What the task asks »
Put the material below into a numbered list, one line per item, and skip any blank lines.

==== Material for this task ====

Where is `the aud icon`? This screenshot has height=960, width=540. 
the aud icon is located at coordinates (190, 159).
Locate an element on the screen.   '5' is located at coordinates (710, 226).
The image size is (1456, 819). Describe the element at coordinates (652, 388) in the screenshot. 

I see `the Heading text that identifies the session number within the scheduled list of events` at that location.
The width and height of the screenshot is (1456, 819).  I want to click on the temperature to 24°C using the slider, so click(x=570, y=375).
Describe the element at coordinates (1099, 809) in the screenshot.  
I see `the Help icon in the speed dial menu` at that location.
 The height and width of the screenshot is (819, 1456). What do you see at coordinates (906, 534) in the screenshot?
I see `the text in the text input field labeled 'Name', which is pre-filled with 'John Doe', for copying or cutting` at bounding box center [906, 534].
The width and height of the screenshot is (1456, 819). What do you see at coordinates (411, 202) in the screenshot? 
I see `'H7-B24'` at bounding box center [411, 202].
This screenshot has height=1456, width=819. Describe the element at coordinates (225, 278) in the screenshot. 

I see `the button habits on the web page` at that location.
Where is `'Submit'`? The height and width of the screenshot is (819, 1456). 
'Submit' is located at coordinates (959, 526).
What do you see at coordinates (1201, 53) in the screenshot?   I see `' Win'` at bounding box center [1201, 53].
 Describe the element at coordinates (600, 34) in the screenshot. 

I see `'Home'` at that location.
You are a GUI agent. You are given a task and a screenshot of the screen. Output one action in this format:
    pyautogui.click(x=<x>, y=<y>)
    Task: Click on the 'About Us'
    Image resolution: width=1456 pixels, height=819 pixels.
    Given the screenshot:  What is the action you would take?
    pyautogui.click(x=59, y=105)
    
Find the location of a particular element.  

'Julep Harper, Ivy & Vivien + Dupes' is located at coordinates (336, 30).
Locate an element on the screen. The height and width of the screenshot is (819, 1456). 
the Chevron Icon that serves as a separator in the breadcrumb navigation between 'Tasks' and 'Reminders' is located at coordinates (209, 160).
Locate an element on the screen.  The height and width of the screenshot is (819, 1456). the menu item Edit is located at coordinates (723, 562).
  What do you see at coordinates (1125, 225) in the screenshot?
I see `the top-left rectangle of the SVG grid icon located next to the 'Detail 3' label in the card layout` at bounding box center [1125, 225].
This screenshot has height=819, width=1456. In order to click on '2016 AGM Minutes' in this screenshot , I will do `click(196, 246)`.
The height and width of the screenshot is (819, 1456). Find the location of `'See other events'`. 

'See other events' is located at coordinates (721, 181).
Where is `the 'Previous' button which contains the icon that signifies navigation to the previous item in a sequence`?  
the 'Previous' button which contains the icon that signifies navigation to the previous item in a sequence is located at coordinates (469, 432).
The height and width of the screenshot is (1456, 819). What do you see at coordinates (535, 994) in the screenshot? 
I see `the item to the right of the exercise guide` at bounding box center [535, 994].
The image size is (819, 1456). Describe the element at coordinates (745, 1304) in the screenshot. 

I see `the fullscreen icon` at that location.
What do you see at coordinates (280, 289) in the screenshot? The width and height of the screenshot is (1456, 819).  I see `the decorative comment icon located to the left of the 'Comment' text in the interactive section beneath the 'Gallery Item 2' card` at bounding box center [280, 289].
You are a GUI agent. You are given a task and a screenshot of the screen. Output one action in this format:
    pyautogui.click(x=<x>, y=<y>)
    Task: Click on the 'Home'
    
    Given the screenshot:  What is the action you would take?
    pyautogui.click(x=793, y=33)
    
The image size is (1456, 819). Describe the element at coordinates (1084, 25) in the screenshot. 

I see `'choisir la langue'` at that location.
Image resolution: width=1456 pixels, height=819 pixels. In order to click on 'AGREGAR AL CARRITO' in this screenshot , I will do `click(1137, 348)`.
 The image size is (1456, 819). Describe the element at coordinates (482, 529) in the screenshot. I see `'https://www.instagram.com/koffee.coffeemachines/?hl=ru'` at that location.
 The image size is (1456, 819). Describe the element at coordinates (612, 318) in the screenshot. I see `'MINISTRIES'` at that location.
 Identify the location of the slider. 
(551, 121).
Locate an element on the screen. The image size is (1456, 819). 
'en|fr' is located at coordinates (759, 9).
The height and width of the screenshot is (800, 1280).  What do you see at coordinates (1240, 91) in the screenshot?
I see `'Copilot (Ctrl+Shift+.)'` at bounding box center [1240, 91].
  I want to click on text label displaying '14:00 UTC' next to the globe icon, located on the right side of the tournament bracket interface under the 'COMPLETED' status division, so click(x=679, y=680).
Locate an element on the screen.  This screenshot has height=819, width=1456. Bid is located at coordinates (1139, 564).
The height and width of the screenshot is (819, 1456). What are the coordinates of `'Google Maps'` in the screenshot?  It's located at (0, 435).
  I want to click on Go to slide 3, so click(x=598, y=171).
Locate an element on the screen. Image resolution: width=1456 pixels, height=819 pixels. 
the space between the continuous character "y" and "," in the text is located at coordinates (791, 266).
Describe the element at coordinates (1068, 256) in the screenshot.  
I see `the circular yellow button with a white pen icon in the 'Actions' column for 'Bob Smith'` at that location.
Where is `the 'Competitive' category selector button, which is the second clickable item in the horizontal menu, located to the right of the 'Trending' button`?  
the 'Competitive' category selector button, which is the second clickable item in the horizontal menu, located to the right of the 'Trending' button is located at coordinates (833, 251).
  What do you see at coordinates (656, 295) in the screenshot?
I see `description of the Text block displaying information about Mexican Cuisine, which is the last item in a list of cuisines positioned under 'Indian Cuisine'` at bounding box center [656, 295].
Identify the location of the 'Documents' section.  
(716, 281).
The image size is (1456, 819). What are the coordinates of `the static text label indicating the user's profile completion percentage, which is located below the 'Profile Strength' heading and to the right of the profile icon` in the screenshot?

====

Completed task »
1. Where is `the aud icon`? This screenshot has height=960, width=540. 
2. the aud icon is located at coordinates (190, 159).
3. Locate an element on the screen.   '5' is located at coordinates (710, 226).
4. The image size is (1456, 819). Describe the element at coordinates (652, 388) in the screenshot. 
5. I see `the Heading text that identifies the session number within the scheduled list of events` at that location.
6. The width and height of the screenshot is (1456, 819).  I want to click on the temperature to 24°C using the slider, so click(x=570, y=375).
7. Describe the element at coordinates (1099, 809) in the screenshot.  
8. I see `the Help icon in the speed dial menu` at that location.
9.  The height and width of the screenshot is (819, 1456). What do you see at coordinates (906, 534) in the screenshot?
10. I see `the text in the text input field labeled 'Name', which is pre-filled with 'John Doe', for copying or cutting` at bounding box center [906, 534].
11. The width and height of the screenshot is (1456, 819). What do you see at coordinates (411, 202) in the screenshot? 
12. I see `'H7-B24'` at bounding box center [411, 202].
13. This screenshot has height=1456, width=819. Describe the element at coordinates (225, 278) in the screenshot. 
14. I see `the button habits on the web page` at that location.
15. Where is `'Submit'`? The height and width of the screenshot is (819, 1456). 
16. 'Submit' is located at coordinates (959, 526).
17. What do you see at coordinates (1201, 53) in the screenshot?   I see `' Win'` at bounding box center [1201, 53].
18.  Describe the element at coordinates (600, 34) in the screenshot. 
19. I see `'Home'` at that location.
20. You are a GUI agent. You are given a task and a screenshot of the screen. Output one action in this format:
21.     pyautogui.click(x=<x>, y=<y>)
22.     Task: Click on the 'About Us'
23.     Image resolution: width=1456 pixels, height=819 pixels.
24.     Given the screenshot:  What is the action you would take?
25.     pyautogui.click(x=59, y=105)
26. Find the location of a particular element.  
27. 'Julep Harper, Ivy & Vivien + Dupes' is located at coordinates (336, 30).
28. Locate an element on the screen. The height and width of the screenshot is (819, 1456). 
29. the Chevron Icon that serves as a separator in the breadcrumb navigation between 'Tasks' and 'Reminders' is located at coordinates (209, 160).
30. Locate an element on the screen.  The height and width of the screenshot is (819, 1456). the menu item Edit is located at coordinates (723, 562).
31.   What do you see at coordinates (1125, 225) in the screenshot?
32. I see `the top-left rectangle of the SVG grid icon located next to the 'Detail 3' label in the card layout` at bounding box center [1125, 225].
33. This screenshot has height=819, width=1456. In order to click on '2016 AGM Minutes' in this screenshot , I will do `click(196, 246)`.
34. The height and width of the screenshot is (819, 1456). Find the location of `'See other events'`. 
35. 'See other events' is located at coordinates (721, 181).
36. Where is `the 'Previous' button which contains the icon that signifies navigation to the previous item in a sequence`?  
37. the 'Previous' button which contains the icon that signifies navigation to the previous item in a sequence is located at coordinates (469, 432).
38. The height and width of the screenshot is (1456, 819). What do you see at coordinates (535, 994) in the screenshot? 
39. I see `the item to the right of the exercise guide` at bounding box center [535, 994].
40. The image size is (819, 1456). Describe the element at coordinates (745, 1304) in the screenshot. 
41. I see `the fullscreen icon` at that location.
42. What do you see at coordinates (280, 289) in the screenshot? The width and height of the screenshot is (1456, 819).  I see `the decorative comment icon located to the left of the 'Comment' text in the interactive section beneath the 'Gallery Item 2' card` at bounding box center [280, 289].
43. You are a GUI agent. You are given a task and a screenshot of the screen. Output one action in this format:
44.     pyautogui.click(x=<x>, y=<y>)
45.     Task: Click on the 'Home'
46.     Given the screenshot:  What is the action you would take?
47.     pyautogui.click(x=793, y=33)
48. The image size is (1456, 819). Describe the element at coordinates (1084, 25) in the screenshot. 
49. I see `'choisir la langue'` at that location.
50. Image resolution: width=1456 pixels, height=819 pixels. In order to click on 'AGREGAR AL CARRITO' in this screenshot , I will do `click(1137, 348)`.
51.  The image size is (1456, 819). Describe the element at coordinates (482, 529) in the screenshot. I see `'https://www.instagram.com/koffee.coffeemachines/?hl=ru'` at that location.
52.  The image size is (1456, 819). Describe the element at coordinates (612, 318) in the screenshot. I see `'MINISTRIES'` at that location.
53.  Identify the location of the slider. 
54. (551, 121).
55. Locate an element on the screen. The image size is (1456, 819). 
56. 'en|fr' is located at coordinates (759, 9).
57. The height and width of the screenshot is (800, 1280).  What do you see at coordinates (1240, 91) in the screenshot?
58. I see `'Copilot (Ctrl+Shift+.)'` at bounding box center [1240, 91].
59.   I want to click on text label displaying '14:00 UTC' next to the globe icon, located on the right side of the tournament bracket interface under the 'COMPLETED' status division, so click(x=679, y=680).
60. Locate an element on the screen.  This screenshot has height=819, width=1456. Bid is located at coordinates (1139, 564).
61. The height and width of the screenshot is (819, 1456). What are the coordinates of `'Google Maps'` in the screenshot?  It's located at (0, 435).
62.   I want to click on Go to slide 3, so click(x=598, y=171).
63. Locate an element on the screen. Image resolution: width=1456 pixels, height=819 pixels. 
64. the space between the continuous character "y" and "," in the text is located at coordinates (791, 266).
65. Describe the element at coordinates (1068, 256) in the screenshot.  
66. I see `the circular yellow button with a white pen icon in the 'Actions' column for 'Bob Smith'` at that location.
67. Where is `the 'Competitive' category selector button, which is the second clickable item in the horizontal menu, located to the right of the 'Trending' button`?  
68. the 'Competitive' category selector button, which is the second clickable item in the horizontal menu, located to the right of the 'Trending' button is located at coordinates (833, 251).
69.   What do you see at coordinates (656, 295) in the screenshot?
70. I see `description of the Text block displaying information about Mexican Cuisine, which is the last item in a list of cuisines positioned under 'Indian Cuisine'` at bounding box center [656, 295].
71. Identify the location of the 'Documents' section.  
72. (716, 281).
73. The image size is (1456, 819). What are the coordinates of `the static text label indicating the user's profile completion percentage, which is located below the 'Profile Strength' heading and to the right of the profile icon` in the screenshot?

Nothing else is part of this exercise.